Если бы взгляды могли ранить, дубленая шкура Данилова уже слезала бы с него у-у-узенькими, окрашенными алой кровью ленточками, будто в каком-нибудь концептуальном ужастике. «Турецкая резня прекрасными глазами». Наверное, сейчас он, согласно сценарию, должен был чувствовать боль. Хотя бы душевную. Но нет, не чувствовал. И это дарило ни с чем не сравнимое ощущение свободы.

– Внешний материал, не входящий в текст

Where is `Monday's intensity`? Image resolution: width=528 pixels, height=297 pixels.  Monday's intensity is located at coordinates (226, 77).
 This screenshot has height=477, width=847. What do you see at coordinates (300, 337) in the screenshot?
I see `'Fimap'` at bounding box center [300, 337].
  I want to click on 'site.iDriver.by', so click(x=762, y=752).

Данилов решил, что, пожалуй, на сегодня с него общения все же хватит, и совсем собрался уходить, когда, словно кто-то специально подгадал момент, из ресторанного зала, где отдыхающие наслаждались включенными на полную мощь кондиционерами, к расположившейся на улице вокруг бассейна публике потянулись аниматоры с призывами на нескольких языках поучаствовать в очередной вечерней развлекаловке. Данилов по образовавшейся с недавних пор привычке слегка прищурил глаза, высматривая среди них Артема. С годами зрение не становилось лучше и, пожалуй, стоило задуматься об очках. Чертов возраст! Хотя… Разве дело в возрасте? Разглядеть знакомую фигуру среди одетых в пиратские костюмы аниматоров так и не удалось, зато голос Данилов опознал безошибочно и сам не заметил, как губы растянулись в радостной улыбке. Захотелось сказать: «Привет! Как дела?» Может быть, еще раз: «Спасибо!» Руку пожать, что ли. Мало ли…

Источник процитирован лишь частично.